Tranches refer to a French word that means a portion or a slice. In the world of investing, it relates to securities which may be subdivided into tinier parts and then sold off to various interested investors. These securities typically represent structured financing. Every part of the tranche is a portion of a few correlated securities that specific banks called investment banks offer all at once. Yet each of the tranches comes with its own set of rewards, risks, and maturities.
MBS Mortgage backed securities are often represented in tranches. There are different types of these MBS. One of them is the CMO collateralized mortgage obligation. Such securities will be subdivided up according to their maturity dates. At this point, the offering firm will sell them to investors who buy them according to the maturity date they prefer. Looking at an example helps to clarify the concept as it pertains to CMOs. An investment bank might offer a tranche or several of them made up of mortgages. The maturity dates on these could vary according to twenty year, ten year, five year, two year, and single year maturities. Each of these would offer a range of returns versus risks. Every maturity would be its own tranche in this example.
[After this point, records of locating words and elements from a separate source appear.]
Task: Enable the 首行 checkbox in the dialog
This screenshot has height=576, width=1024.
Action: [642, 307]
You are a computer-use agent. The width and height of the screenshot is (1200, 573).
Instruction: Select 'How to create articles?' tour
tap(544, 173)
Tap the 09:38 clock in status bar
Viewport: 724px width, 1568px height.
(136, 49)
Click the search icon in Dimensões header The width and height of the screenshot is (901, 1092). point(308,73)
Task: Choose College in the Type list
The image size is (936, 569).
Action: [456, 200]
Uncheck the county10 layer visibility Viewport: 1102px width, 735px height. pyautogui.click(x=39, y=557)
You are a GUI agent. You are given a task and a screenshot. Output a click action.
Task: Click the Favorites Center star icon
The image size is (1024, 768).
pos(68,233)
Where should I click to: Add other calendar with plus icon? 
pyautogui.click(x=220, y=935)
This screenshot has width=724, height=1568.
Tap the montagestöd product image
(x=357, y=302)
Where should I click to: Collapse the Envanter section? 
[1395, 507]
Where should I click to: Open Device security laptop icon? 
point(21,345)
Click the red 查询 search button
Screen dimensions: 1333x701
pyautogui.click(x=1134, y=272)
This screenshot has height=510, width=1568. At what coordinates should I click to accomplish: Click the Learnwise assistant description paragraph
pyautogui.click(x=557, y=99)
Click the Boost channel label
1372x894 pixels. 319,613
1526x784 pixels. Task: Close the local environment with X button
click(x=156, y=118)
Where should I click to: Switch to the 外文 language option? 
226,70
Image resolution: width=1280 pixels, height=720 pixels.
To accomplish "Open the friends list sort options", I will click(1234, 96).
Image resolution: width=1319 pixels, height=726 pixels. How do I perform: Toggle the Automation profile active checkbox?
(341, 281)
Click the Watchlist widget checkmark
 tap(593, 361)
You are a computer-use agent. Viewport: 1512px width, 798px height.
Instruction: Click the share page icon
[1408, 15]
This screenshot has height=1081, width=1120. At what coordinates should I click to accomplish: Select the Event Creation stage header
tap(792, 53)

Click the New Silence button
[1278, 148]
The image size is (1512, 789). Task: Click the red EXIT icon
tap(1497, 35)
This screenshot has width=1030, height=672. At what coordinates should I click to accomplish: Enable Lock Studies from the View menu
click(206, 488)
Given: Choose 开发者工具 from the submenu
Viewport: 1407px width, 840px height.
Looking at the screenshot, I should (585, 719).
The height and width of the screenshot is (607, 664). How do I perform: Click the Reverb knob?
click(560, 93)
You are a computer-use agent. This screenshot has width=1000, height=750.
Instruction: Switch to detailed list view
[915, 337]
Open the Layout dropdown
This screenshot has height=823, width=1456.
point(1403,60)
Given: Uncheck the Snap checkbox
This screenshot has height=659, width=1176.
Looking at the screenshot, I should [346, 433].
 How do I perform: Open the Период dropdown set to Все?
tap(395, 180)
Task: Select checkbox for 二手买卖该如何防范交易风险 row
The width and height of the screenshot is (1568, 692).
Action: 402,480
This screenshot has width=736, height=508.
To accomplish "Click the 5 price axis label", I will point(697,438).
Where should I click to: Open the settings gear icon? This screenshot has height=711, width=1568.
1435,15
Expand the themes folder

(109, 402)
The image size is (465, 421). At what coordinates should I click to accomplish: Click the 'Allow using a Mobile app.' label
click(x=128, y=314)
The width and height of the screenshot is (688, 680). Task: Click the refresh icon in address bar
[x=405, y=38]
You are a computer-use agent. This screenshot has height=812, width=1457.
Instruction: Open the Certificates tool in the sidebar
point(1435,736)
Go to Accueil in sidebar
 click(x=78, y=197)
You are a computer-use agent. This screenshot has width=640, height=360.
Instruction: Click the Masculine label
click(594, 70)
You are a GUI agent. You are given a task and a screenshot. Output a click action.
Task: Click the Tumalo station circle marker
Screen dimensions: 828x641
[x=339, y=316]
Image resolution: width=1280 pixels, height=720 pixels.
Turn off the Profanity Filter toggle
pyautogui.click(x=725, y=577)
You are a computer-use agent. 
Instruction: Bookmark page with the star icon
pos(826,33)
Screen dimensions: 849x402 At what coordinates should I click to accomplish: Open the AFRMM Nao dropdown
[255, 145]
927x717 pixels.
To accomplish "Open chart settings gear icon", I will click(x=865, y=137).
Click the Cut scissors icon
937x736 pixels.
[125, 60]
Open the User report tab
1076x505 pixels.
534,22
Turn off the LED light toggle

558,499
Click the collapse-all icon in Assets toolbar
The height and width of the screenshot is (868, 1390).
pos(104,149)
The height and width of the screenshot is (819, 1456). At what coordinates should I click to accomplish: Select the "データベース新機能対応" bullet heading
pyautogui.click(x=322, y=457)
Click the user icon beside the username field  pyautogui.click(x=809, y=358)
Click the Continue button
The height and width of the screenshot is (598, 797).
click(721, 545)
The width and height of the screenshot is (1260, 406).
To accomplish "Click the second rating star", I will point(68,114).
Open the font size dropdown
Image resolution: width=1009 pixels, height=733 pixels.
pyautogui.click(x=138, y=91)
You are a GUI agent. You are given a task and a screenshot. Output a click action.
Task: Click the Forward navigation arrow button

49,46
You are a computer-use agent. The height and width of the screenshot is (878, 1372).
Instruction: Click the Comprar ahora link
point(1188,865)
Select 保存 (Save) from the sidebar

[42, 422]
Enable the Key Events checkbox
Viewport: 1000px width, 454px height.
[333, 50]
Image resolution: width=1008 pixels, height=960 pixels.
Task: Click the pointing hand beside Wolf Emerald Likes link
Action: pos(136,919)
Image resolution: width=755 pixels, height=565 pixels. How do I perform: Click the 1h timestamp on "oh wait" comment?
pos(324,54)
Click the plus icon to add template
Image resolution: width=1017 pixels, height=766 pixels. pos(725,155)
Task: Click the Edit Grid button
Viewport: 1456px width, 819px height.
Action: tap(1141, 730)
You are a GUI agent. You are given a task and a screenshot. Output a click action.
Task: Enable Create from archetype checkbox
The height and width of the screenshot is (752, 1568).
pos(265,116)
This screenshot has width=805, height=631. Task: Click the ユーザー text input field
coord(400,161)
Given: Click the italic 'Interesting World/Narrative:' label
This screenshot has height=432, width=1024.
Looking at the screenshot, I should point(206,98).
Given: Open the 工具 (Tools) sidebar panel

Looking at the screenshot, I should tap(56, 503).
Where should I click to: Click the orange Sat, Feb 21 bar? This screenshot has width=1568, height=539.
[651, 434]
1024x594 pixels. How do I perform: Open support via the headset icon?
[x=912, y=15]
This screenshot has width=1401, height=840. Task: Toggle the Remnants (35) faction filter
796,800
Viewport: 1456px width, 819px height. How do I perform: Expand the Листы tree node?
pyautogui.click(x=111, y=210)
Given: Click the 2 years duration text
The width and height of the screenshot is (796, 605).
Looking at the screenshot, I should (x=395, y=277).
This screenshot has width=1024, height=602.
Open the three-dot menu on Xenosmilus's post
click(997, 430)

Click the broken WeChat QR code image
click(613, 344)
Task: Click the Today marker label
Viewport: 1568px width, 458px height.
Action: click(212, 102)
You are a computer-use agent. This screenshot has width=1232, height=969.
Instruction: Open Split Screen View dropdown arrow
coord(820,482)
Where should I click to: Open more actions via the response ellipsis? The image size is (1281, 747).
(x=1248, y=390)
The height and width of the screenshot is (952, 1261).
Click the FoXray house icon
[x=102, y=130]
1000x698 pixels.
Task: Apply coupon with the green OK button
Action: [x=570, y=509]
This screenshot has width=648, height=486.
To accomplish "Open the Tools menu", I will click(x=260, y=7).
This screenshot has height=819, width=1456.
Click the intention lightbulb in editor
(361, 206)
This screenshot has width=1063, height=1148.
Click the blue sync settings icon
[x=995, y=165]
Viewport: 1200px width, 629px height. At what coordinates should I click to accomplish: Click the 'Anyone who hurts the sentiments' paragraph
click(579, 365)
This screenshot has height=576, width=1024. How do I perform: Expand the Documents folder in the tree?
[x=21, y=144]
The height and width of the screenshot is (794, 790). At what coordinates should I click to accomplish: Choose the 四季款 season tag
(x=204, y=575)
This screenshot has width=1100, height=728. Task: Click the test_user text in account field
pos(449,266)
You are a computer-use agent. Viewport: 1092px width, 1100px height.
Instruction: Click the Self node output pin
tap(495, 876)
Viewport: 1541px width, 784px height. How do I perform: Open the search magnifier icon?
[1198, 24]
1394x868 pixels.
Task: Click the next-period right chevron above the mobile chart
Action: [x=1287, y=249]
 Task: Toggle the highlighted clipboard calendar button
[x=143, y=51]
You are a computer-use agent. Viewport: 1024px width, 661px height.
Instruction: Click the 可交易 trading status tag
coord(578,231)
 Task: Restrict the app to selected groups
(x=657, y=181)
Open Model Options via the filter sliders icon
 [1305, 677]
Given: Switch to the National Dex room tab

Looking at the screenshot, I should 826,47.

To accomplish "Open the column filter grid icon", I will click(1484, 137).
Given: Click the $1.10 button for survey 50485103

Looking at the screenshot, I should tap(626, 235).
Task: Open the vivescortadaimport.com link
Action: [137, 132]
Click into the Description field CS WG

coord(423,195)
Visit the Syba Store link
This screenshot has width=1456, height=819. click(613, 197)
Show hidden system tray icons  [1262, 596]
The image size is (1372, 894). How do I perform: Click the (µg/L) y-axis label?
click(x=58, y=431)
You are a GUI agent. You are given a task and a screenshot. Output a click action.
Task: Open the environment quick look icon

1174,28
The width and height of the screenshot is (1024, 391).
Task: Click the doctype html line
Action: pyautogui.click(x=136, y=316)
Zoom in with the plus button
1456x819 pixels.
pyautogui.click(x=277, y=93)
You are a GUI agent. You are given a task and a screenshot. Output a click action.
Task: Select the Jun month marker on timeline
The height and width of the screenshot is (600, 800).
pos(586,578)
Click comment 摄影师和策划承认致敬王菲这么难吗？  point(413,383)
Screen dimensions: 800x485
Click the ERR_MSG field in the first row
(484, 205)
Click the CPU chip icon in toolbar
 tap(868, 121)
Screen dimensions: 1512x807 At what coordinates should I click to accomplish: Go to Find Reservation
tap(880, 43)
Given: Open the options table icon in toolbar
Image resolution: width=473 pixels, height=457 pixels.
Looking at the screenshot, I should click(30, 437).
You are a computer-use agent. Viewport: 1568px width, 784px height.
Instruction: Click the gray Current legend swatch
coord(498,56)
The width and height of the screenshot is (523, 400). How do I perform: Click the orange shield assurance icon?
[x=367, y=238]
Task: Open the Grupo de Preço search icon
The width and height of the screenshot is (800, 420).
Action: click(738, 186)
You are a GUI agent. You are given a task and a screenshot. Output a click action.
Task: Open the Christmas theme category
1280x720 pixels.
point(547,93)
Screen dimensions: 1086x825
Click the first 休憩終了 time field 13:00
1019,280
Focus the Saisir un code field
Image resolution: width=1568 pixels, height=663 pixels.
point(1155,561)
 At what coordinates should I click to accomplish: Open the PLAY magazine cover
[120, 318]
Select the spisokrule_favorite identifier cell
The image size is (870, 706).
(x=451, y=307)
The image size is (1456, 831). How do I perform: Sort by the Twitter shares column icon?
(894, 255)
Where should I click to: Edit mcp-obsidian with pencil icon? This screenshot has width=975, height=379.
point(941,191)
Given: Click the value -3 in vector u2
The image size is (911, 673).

There are particular reasons why various investors would prefer different types. In one scenario, the investors might require shorter term cash flows yet not wish to have any in the longer term future. Still other investors might wish for longer term cash flow but not need it today. Because of these different needs from investors, investment banks might decide to split up their assets in the CMOs. They could assign them to different parts, or tranches. This way the former investor is able to obtain his initial cash flow from an underlying group of mortgages while the latter investor can obtain the later period cash flows. Thanks to the investment banks forming such tranches, the CMO securities which might not have attracted sufficient investor interest can acquire a new lease on life through a variety of investors with different needs.
Tranches find a great deal of use in numerous mortgage pools which contain many different types of mortgages. There would usually be riskier loans in the pool that came with greater interest rates. At the same time, more conservative loans that come with lower interest rates will be in most pools. Every pool of mortgages will also possess its own maturity dates that bear on the reward to risk ratios. This is why the investment banks create these tranches into smaller pieces which each contain their own particular common set of financial characteristics that appeal to certain investor scenarios. For any investors who desire to put their capital to work in MBOs, they are able to select the specific tranche kind that will best suit their level of risk tolerance as well as their hoped- for return.
Each of the tranches gets its ultimate value from the mortgage pools which underlie them. The investors who purchase these MBOs are allowed to hold them for longer term, smaller gains that come from the interest payments. They might also decide to attempt to sell them early on for a rapid profit. It is also possible to pursue a combination of strategies, trying to obtain slower steady income for a certain amount of time before selling them off at a profit.
The monthly payments come from pieces of the total interest payments mortgage holders make each month (to their mortgage holder) within the given tranche. This is why those investors who purchase them will obtain a monthly cash flow from the specific MBO tranche in which they invest, so long as they hold on to the tranche.